TASK BRIEF: For this exercise, write out every entry exactly and leave the pictures out.

SUPPLIED DATA:

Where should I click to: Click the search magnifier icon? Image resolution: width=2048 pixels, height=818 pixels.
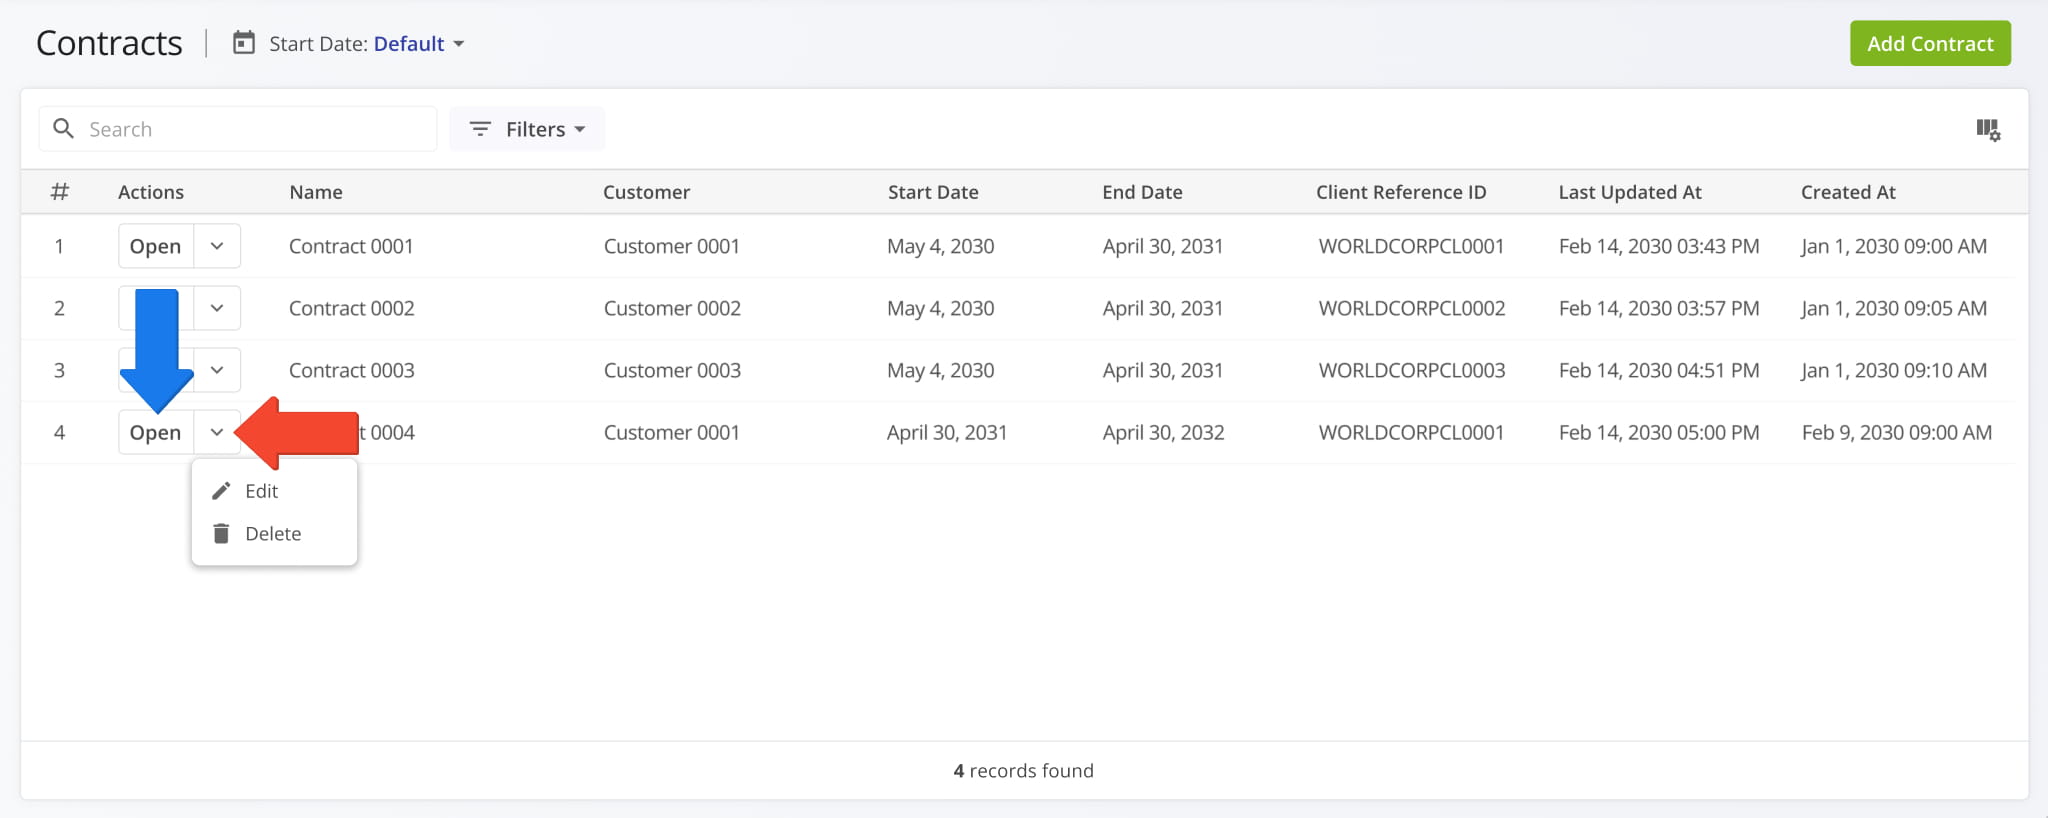pos(63,129)
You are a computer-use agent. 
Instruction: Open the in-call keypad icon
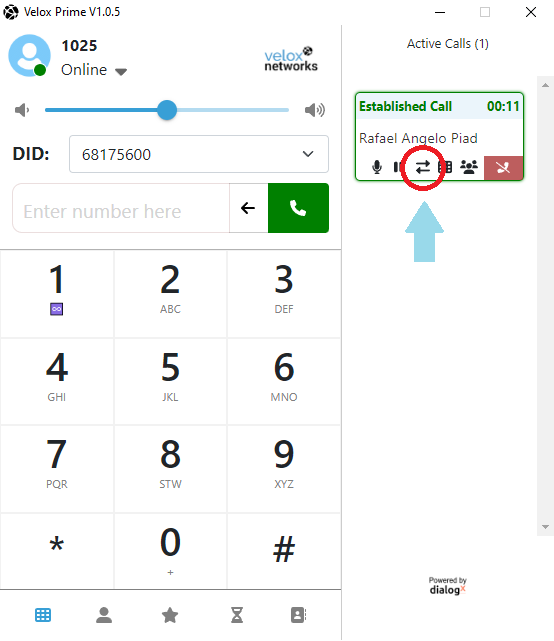click(445, 167)
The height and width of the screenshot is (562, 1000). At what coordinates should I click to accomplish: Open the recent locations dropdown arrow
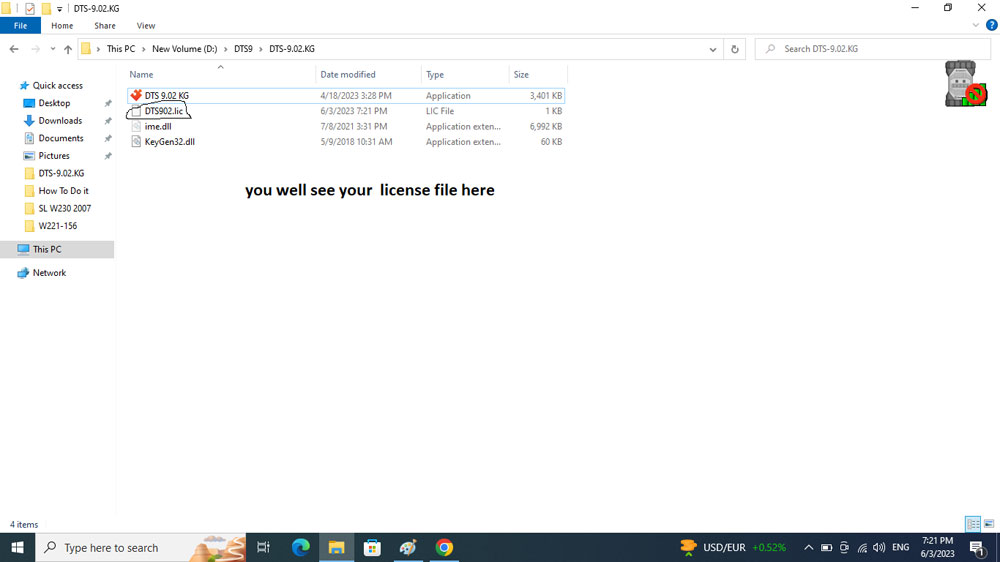click(51, 49)
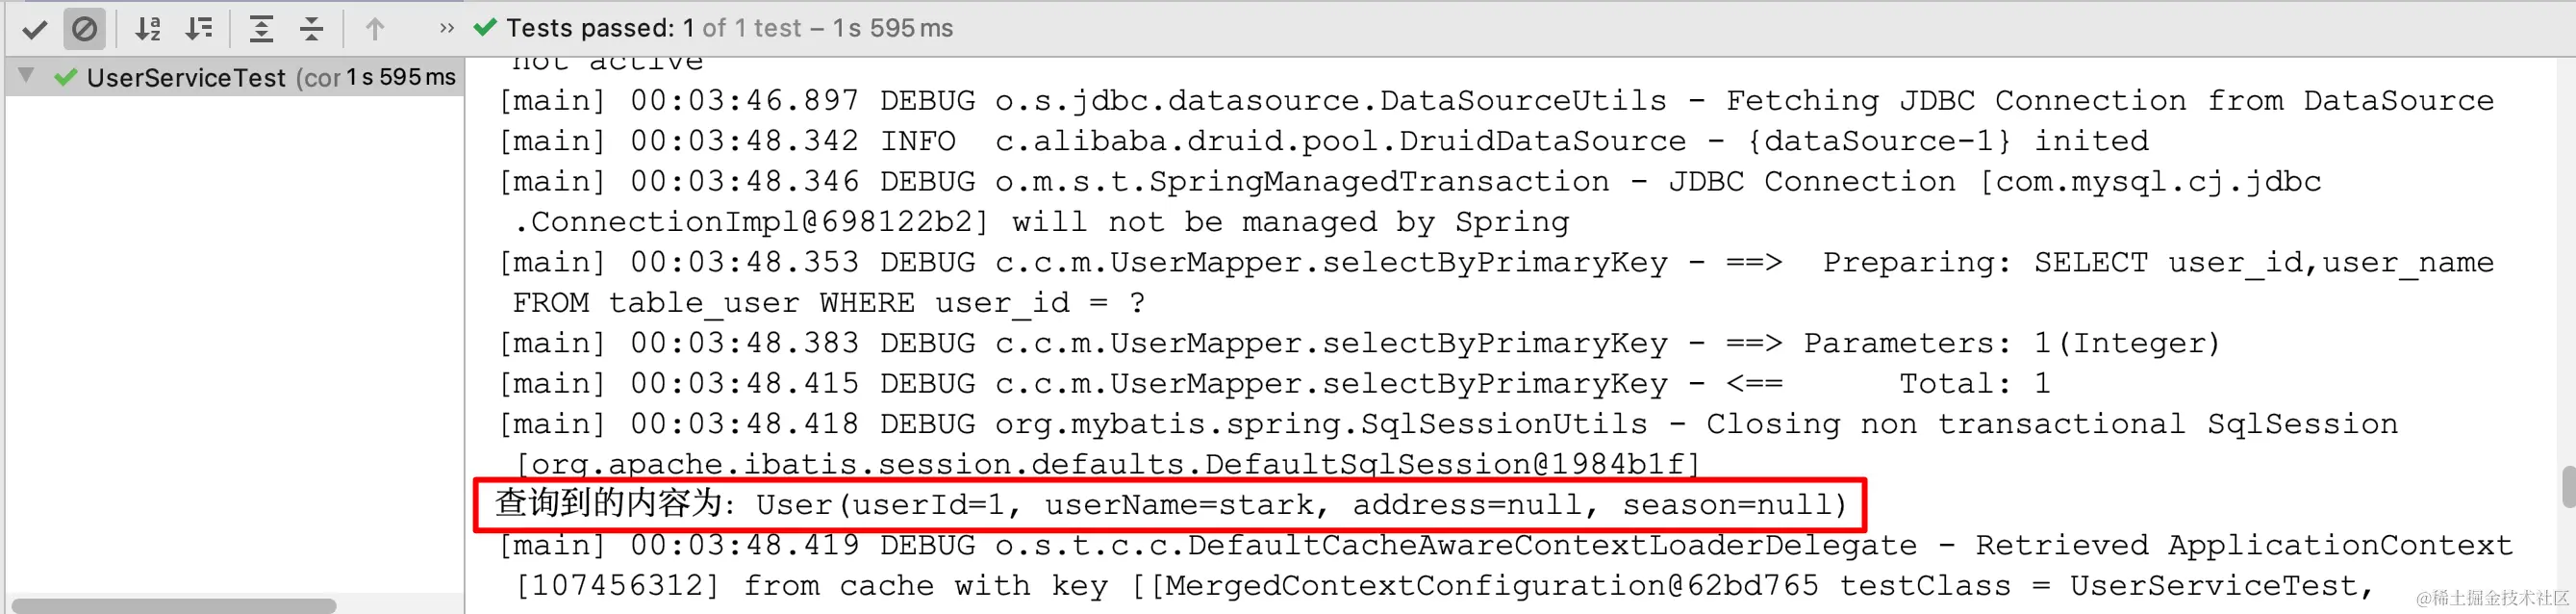
Task: Go to previous failed test arrow
Action: 375,29
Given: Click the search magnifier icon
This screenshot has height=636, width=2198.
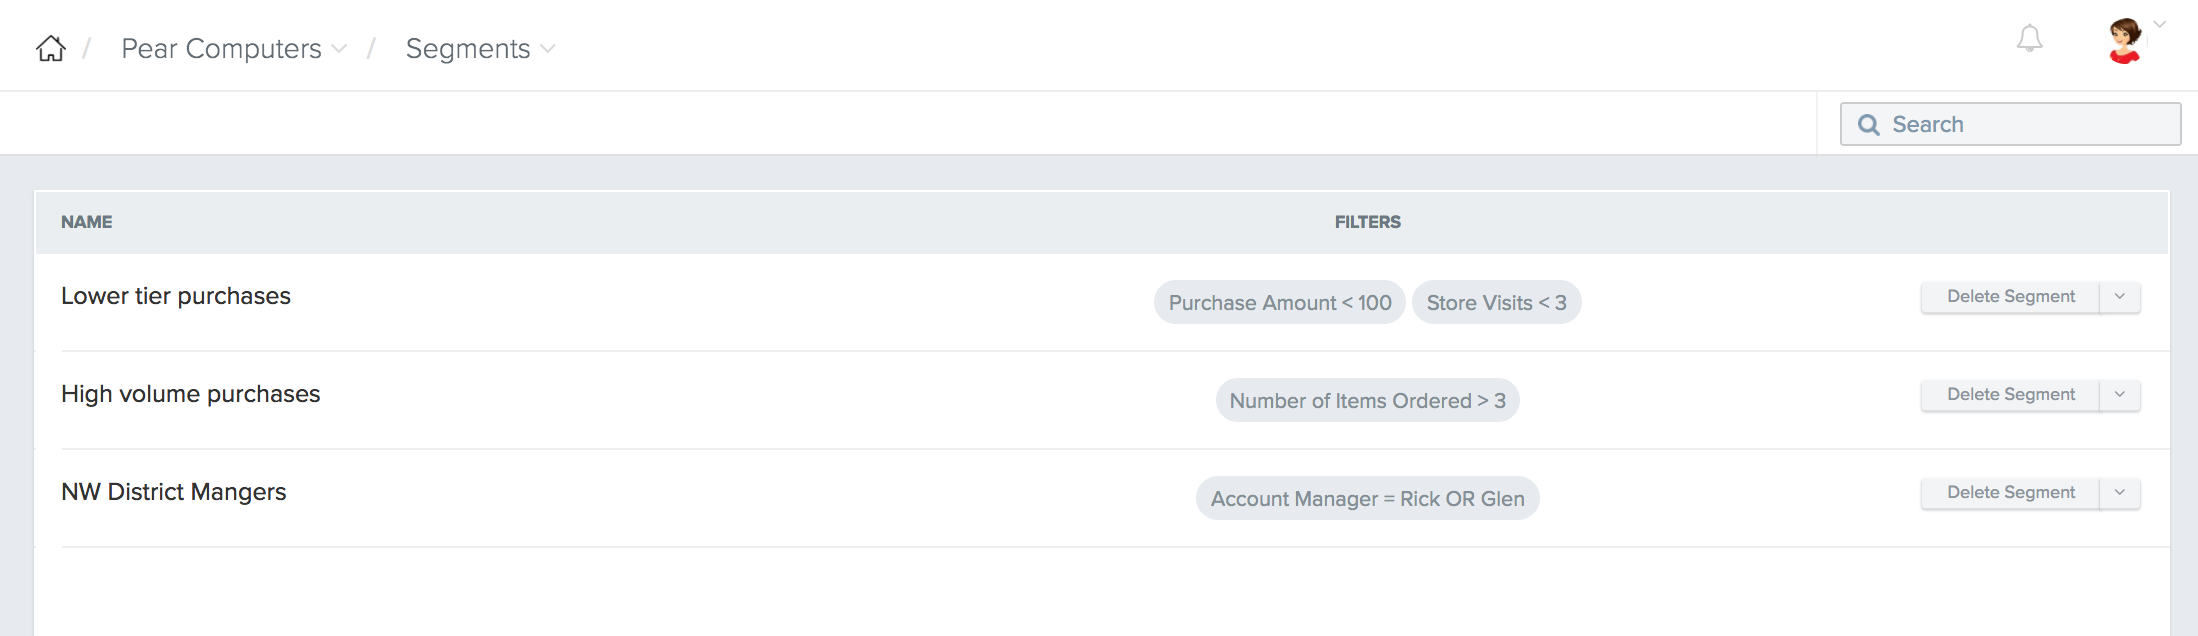Looking at the screenshot, I should tap(1868, 125).
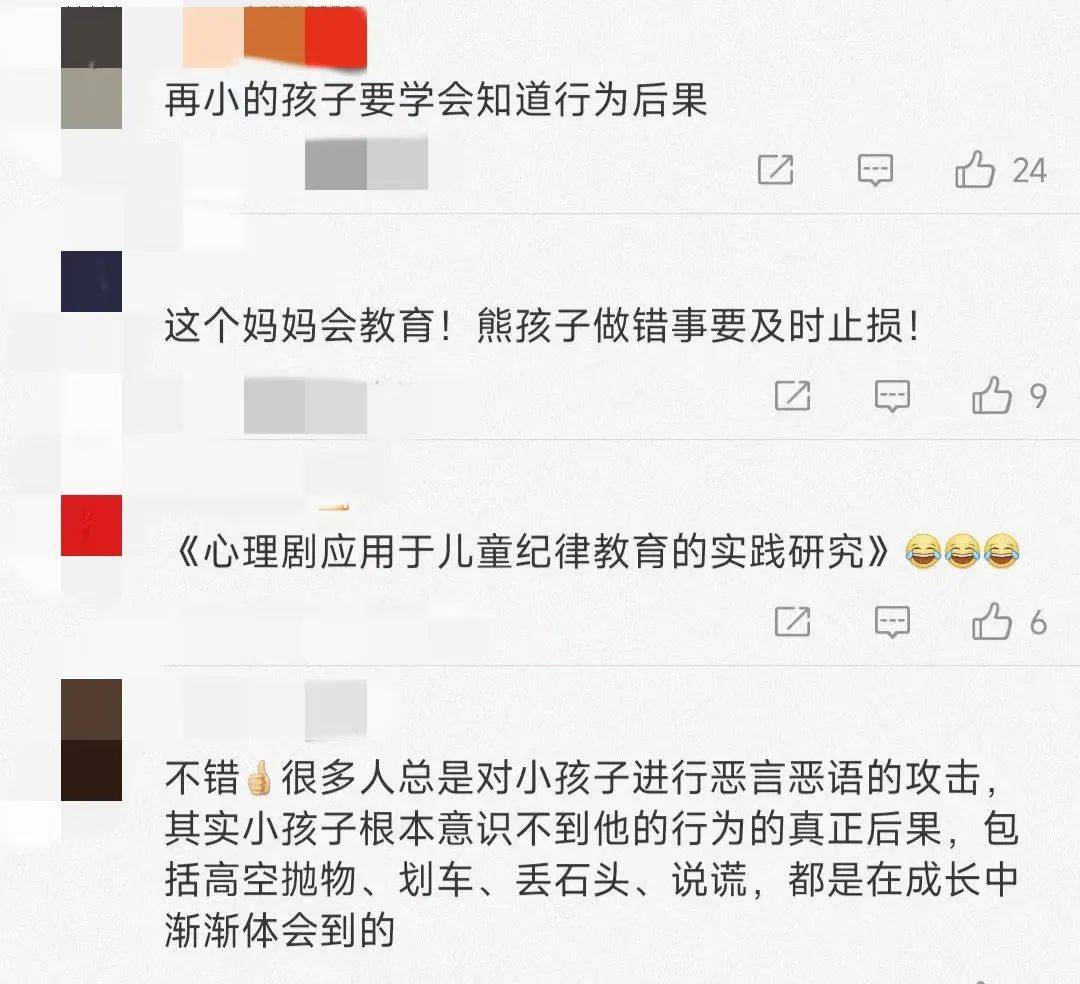Screen dimensions: 1080x984
Task: Like the comment showing 9 likes
Action: (x=992, y=395)
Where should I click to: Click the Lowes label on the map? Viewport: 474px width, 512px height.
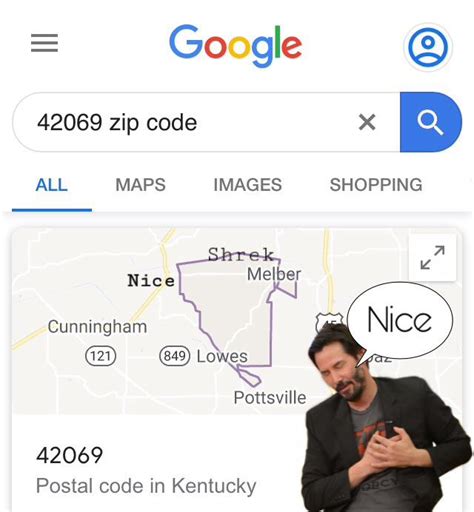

RESPONSE AREA:
Where should I click to: Click the search magnifier icon? Image resolution: width=2048 pixels, height=818 pixels.
pos(63,129)
You are a computer-use agent. 
Instruction: Open the in-call keypad icon
click(445, 167)
The height and width of the screenshot is (562, 1000). At what coordinates should I click to accomplish: Open the recent locations dropdown arrow
click(51, 49)
Task: Go to previous failed test arrow
Action: 375,29
Given: Click the search magnifier icon
This screenshot has height=636, width=2198.
Looking at the screenshot, I should tap(1868, 125).
Screen dimensions: 1080x984
Task: Like the comment showing 9 likes
Action: (x=992, y=395)
Where should I click to: Click the Lowes label on the map? Viewport: 474px width, 512px height.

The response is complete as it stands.